Asperger Syndrome Diagnostic Scale (ASDS)
Dr. Brenda Smith Myles is Chief of Programs for the Autism Society. She has made over 500 presentations across the world, written over 150 articles and books on autism and Asperger Syndrome and is on the executive board of several organizations. She is also one of the authors of the Asperger Syndrome Diagnostic Scale, also known as the ASDS. The ASDS is a rating scale that can help to determine whether an individual has Asperger Syndrome.
Hi! My name is Brenda Smith Myles. I am Chief of Programs for the Autism Society and I am here to discuss the Asperger Syndrome Diagnostic Scale that I developed along with Stacey Jones Bock and Richard L. Simpson. The ASDS was developed using DSM IV criteria, World Health Organization criteria, a review of all literature, meaning all research articles on Asperger Syndrome. Also it was developed using Hans Asperger’s original criteria. The ASDS was further validated by two large-scale studies conducted at the University of Kansas by my graduate students and I. When the scale was developed, it was normed with approximately 250 children and youth. These individuals had Autism, Asperger Syndrome, Behavior Disorders, Attention Deficit Hyperactivity Disorder and Learning Disabilities. We wanted to be able to differentiate Asperger Syndrome from other exceptionalities. The scale is for individuals from ages 5 to 18 and contains 50 items. The items are rated as either observed or not observed. They fall in the following categories: Language, Social, Behavior, Cognition and Sensorimotor. The ASDS yields a score called the ASQ or the Asperger Syndrome Quotient. The Language Subscale contains items, for example, such as: Talks excessively about favorite topics that hold limited interest for others; Uses words or phrases repetitively; Does not understand subtle jokes; or Interprets conversations literally.
The Social Subscale contains many items including: The individual prefers to be in the company of adults than peers; Has few or no friends in spite of wanting to have them; Has little or no ability to make or keep friends; and Does not respect personal space. The Behavior Subscale called the Maladaptive Subscale has items such as: The individual becomes anxious when unscheduled events occur; The individual displays behaviors that are immature or similar to those of a much younger child; The individual has behaviors that don’t match the environment; and Engaging in behavior related to special interests. In addition, Cognition is addressed such as: The individual learns best when pictures or written words are used; The individual has average to above average intelligence; He or she is aware that he or she is different from others; Superior knowledge in an area of special interest; He or she is oversensitive to criticism; Lacks organizational skills; and Has challenges with common sense. The Sensorimotor Subscale has items that relate to: Displaying an unusual reaction to loud noises; Pulling away when hugged; Overreacting to smells that others may not be aware of; The individual may prefer to wear clothes of only certain fabrics; Is clumsy or awkward; and has handwriting difficulty. The ASDS yields raw scores, percentile ranks, an ASQ whose mean is 100 and an ASQ for individuals without Asperger Syndrome whose mean is 74.

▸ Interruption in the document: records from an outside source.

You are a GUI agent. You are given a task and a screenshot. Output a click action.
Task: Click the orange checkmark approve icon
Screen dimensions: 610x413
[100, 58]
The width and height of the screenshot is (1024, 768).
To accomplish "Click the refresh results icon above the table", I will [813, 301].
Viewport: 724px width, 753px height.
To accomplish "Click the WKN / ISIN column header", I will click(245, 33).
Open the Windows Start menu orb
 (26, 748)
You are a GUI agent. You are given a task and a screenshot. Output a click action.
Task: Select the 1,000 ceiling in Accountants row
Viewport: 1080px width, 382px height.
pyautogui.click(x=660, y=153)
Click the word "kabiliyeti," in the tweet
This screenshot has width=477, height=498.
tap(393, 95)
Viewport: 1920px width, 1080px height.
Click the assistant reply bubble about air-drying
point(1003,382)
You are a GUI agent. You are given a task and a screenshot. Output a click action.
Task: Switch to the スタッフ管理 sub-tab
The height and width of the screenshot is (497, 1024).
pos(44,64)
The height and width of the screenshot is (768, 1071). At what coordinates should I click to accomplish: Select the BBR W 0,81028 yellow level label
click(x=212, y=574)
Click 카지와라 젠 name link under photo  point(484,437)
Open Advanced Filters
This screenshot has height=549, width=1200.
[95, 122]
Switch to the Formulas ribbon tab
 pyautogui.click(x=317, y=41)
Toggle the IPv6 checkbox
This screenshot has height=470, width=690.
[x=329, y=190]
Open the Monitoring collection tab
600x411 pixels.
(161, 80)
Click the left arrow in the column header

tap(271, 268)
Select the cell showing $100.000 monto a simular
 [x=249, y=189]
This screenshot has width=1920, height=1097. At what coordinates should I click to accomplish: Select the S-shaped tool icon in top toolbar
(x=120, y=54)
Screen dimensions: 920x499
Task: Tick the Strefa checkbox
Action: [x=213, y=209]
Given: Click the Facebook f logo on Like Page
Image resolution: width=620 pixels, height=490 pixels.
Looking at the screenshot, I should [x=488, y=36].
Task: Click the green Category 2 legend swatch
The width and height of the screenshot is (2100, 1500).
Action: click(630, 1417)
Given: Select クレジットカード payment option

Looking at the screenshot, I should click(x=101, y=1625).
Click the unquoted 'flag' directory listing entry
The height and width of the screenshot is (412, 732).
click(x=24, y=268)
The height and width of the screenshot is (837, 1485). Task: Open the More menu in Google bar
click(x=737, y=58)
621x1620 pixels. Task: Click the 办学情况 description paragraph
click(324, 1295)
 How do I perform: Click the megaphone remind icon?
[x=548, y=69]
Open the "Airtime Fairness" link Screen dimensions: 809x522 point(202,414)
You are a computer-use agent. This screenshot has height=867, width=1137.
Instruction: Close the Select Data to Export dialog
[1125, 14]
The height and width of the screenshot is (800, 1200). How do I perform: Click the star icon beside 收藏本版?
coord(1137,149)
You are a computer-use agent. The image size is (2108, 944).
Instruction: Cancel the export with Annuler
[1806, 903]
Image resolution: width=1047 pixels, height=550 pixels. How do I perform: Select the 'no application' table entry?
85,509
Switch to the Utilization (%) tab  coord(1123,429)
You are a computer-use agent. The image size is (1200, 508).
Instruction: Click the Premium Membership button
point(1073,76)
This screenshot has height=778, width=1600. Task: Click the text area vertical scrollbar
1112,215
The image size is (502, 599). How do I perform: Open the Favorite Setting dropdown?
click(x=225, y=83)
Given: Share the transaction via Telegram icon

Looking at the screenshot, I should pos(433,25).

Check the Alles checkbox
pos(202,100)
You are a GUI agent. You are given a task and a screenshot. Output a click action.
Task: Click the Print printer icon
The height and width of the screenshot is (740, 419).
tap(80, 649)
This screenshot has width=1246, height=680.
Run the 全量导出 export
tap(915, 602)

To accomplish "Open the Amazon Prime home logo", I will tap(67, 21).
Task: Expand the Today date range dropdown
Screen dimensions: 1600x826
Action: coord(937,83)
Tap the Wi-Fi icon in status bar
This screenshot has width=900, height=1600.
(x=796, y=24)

Statistics calculated on the ASDS indicated that its reliability is very high. It predicts group membership with 85% accuracy. A study conducted by Boggs and colleagues in 2006 found that its predictive ability is at 93%. The ASQ, the score, that is used to identify whether or not the child may have Asperger Syndrome, as mentioned earlier, its mean is 100. If the individual has a score of 110 or greater, he is very likely to have Asperger Syndrome. If she has a score from 90 to 110 it is likely she has Asperger Syndrome. A score of 80 to 89 indicates the possibility of Asperger Syndrome. A score of 70 to 79 indicates he or she is unlikely to have AS, and a score less than 69 indicates the individual is very unlikely to have Asperger Syndrome. This is a screening measure. It is designed to be a starting point in identifying whether the individual has Asperger Syndrome. A multidisciplinary team and parents may complete the scale and use that as a starting point to determine whether the individual is eligible to receive special education services. Parents who may be seeing a physician to see if their child has Asperger Syndrome may complete the scale in only 10 minutes and use it as a starting point to talk about the characteristics of their son or daughter with a physician. This screening device is easy to use. It is in the same format as most PRO-ED publications in that it is easy to complete and easy to score.